University of Toronto, Rotman School of Management

Chayawat Ornthanalai, University of Toronto, Rotman School of Management

image: Professor Ornthanalai joined the University of Toronto's Rotman School of Management in 2012 after working as an assistant professor of finance at the Georgia Institute of Technology. He received his Ph.D. in finance from the Desautels Faculty of Management, McGill University. His research interests are in risk management, investment, derivative securities, and financial econometrics. He currently teaches courses in Financial Risk Management at the Rotman School. Prof. Ornthanalai has been awarded with researching funding from the Q-group, the Social Sciences and Humanities Research Council (SSHRC), the Montreal Institute of Structured Finance and Derivatives (IFSID), and the Global Risk Institute (GRI). His papers have appeared in the Journal of Finance and the Journal of Financial Economics. view more 

Credit: Rotman School of Management

Toronto - Credit default swaps (CDS) were heavily criticized for being a major contributor to the 2008/09 financial crisis.

But a new study shows that these market-based insurance tools have also served as a stabilizing force, protecting against stock price plunges and higher borrowing costs in the event a firm receives a downgrade from a credit rating agency. CDS are typically bought by lenders to hedge against a borrowing company's potential default on its loans.

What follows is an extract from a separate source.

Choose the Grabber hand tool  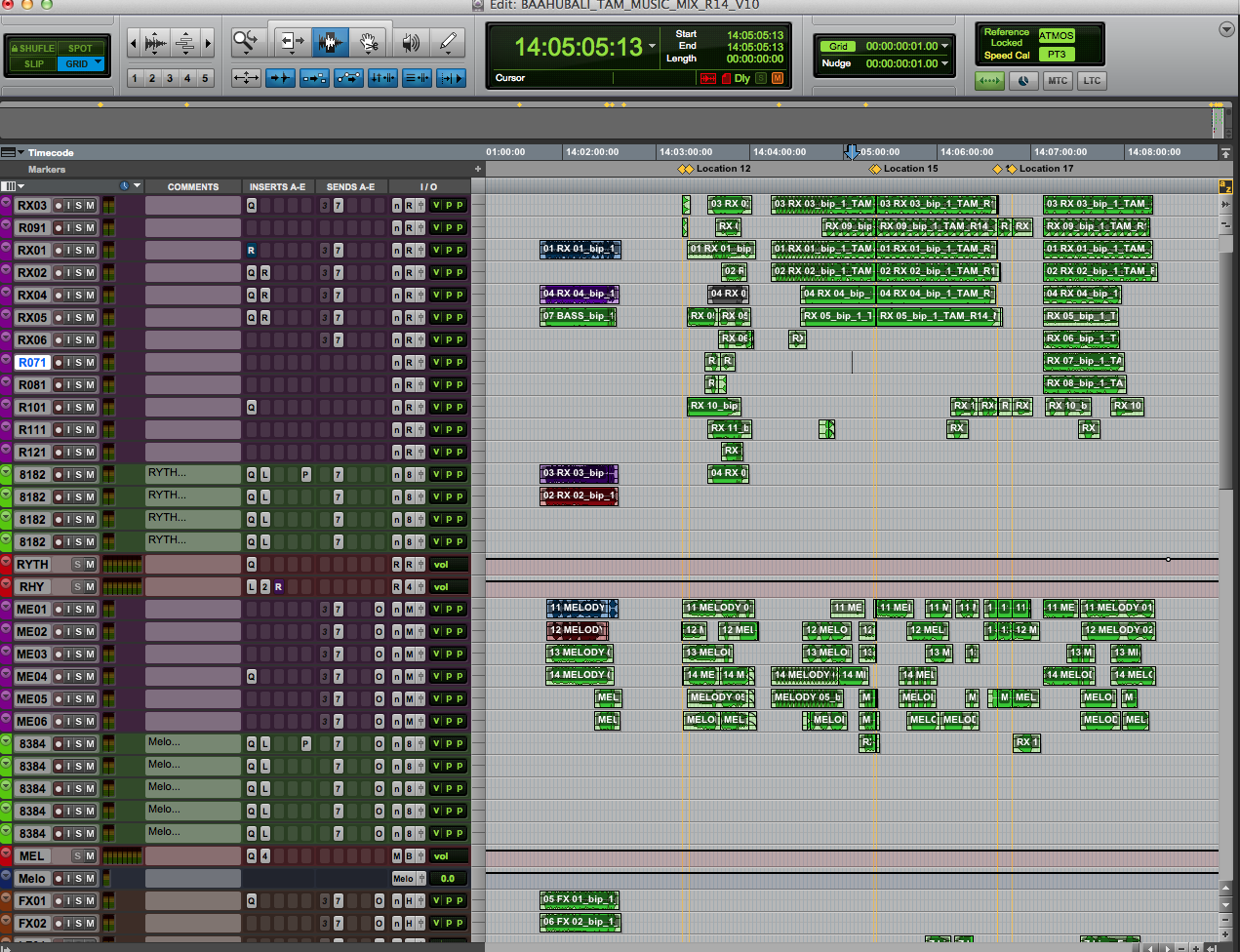pyautogui.click(x=369, y=42)
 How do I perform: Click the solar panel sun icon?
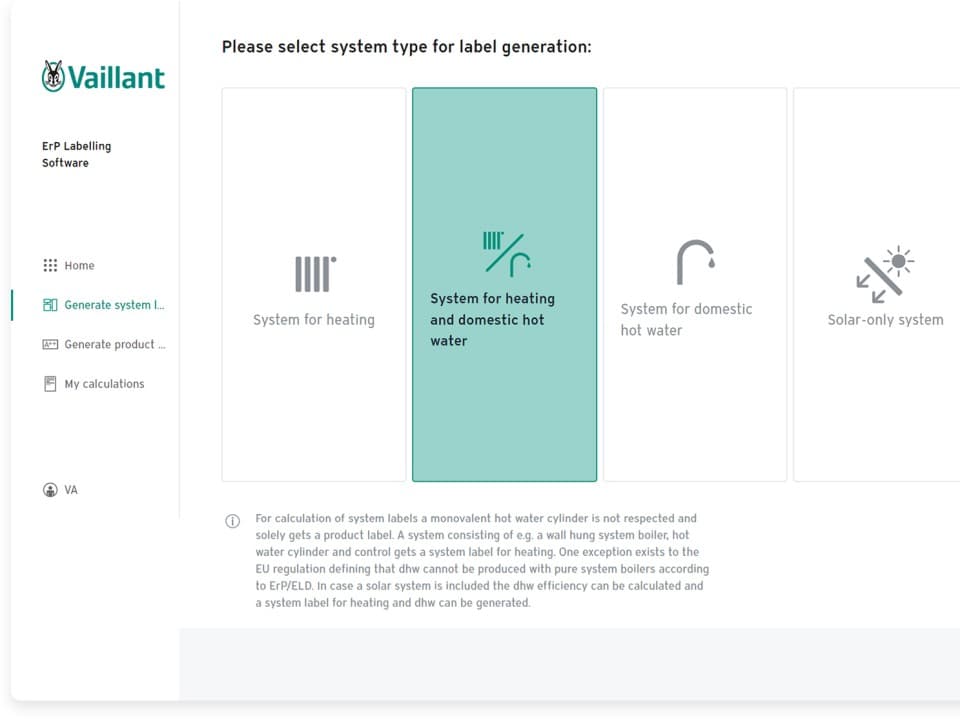tap(885, 273)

"We're trying to shed a different light, showing that CDS is not such a bad thing. It can have a positive outcome for capital markets," says Chayawat Ornthanalai, an associate professor of finance at the University of Toronto's Rotman School of Management who co-authored the study with two other researchers.

The researchers looked at the experience of 644 companies between 1996 and 2010. Some 283 of them saw the introduction of CDS contracts on their debt during that period. Those companies covered by CDS saw a 44 to 52 percent reduction in drops to their stock prices after a credit downgrade, compared to companies with an identical downgrade but with no CDS.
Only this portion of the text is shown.